Sam Shepard’s Curse of the Starving Class (1977)

He’s bemoaned soggy Rice Krispies (Forensic and the Navigators), rhapsodized about Farina and poached eggs (Cowboys #2), obsessed about instant coffee (The 4-H Club) and crafted a comical plot device around stolen toasters (True West). But Shepard’s masterpiece of break-Faustian drama is unquestionably Curse of the Starving Class. Act 1 starts off with the mother mollifying her children by cooking bacon; Act 3 commences with a father out to make amends by frying ham and eggs. Yet in spite of these helpings of comfort food, this family is breaking apart like burnt toast. Blame the shady real estate deals and the unpaid loans fueled by alcoholic excess. If America were to name a playwright laureate for breakfast, Sam Shepard would be it.

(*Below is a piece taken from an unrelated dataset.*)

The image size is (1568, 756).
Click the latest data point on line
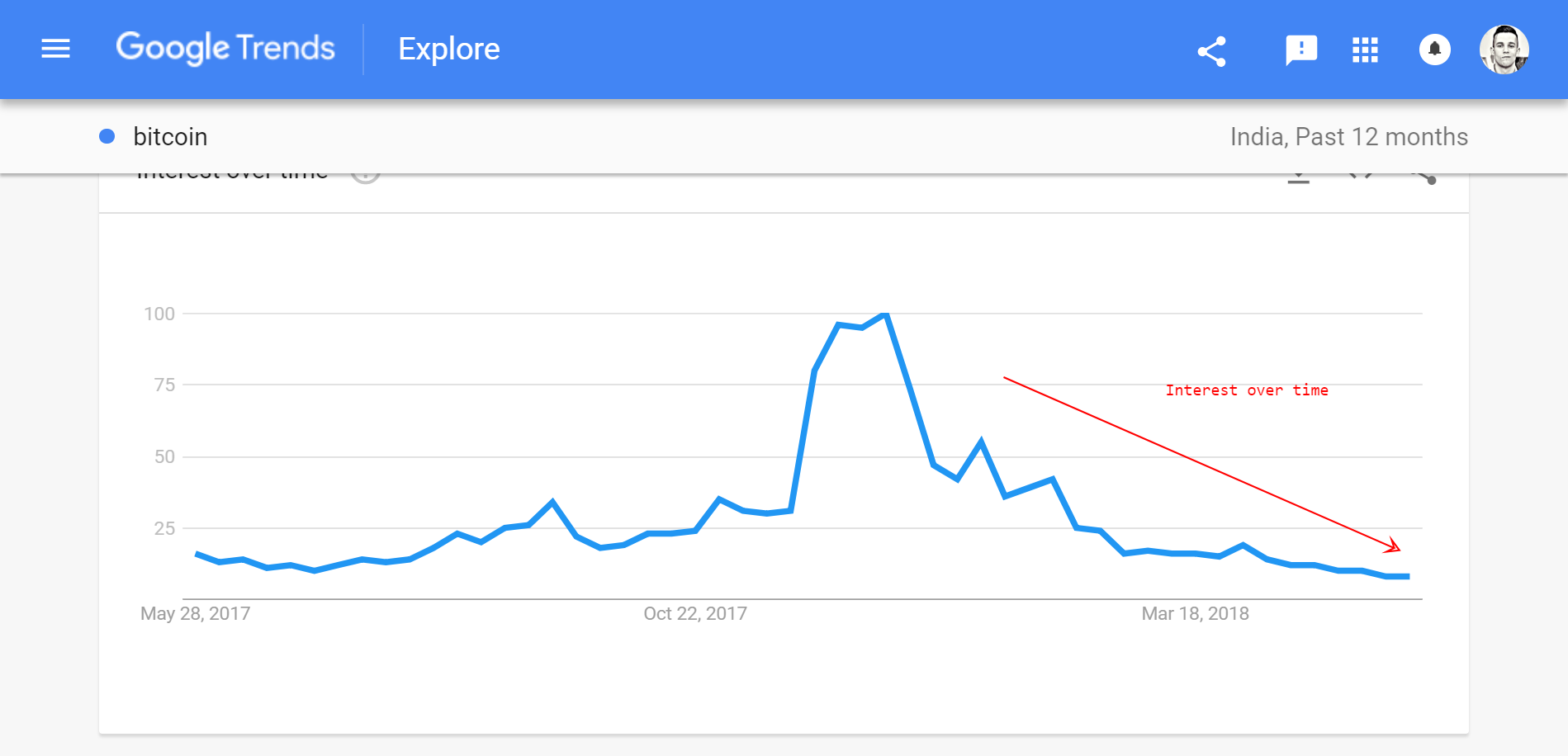coord(1407,576)
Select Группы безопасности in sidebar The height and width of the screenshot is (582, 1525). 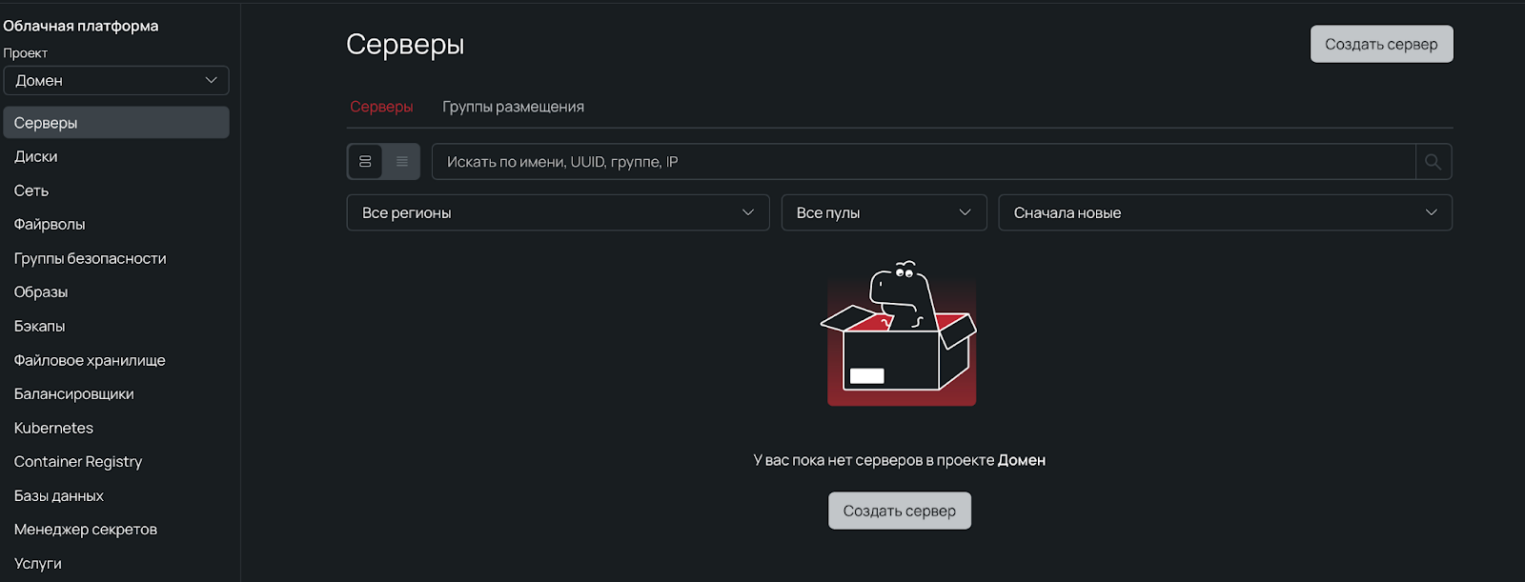[90, 258]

Suzan-Lori Parks’ 365 Days/365 Plays (2006)

For a year, Parks wrote a play a day. (Understandably, only a few run over three pages.)  You’d imagine, at least one of these super-short one-acts would focus on breakfast. And you’d be partly right. For there’s a mini-musical about love and coffee (Coney Island Joe’s), a parable about sausage (The Worst), and a symbolist drama about the sunrise featuring Dawn—“a loud man with a yellow shirt and sunglasses, banging 2 pot lids together” (The Will of the World’s Way). String them together and suddenly you’ve got a revue. Hey, how many breakfasts have we all cobbled together based on random ingredients left in the fridge? Consider Parks’ epic collection of one-acts, the equivalent of a theatrical buffet. Sample as you see fit.

Tracy Letts’ Superior Donuts (2008)

Given that Chicago is the doughnut capital of the world, it makes perfect sense that one of the Windy City’s currently reigning playwrights has set a play in a donut shop where the local cops, one conniving neighbor and a homeless woman come every morning despite the Starbucks down the street. But are they enough to save an independent business? Pastries may be handcrafted; coffee, homebrewed; but to beat the invading franchises—Whole Foods is rumored to be on its way, the longtime owner would be good to listen to his entrepreneurial, new employee and expand into evening hours with a poetry night featuring a Countee Cullen Cruller. Doughnuts aren’t just for breakfast anymore but nothing adds more appropriate spice to the first meal of the day than a good old-fashioned cinnamon doughnut. That’s what the Superior Donuts’ owner is recommending today.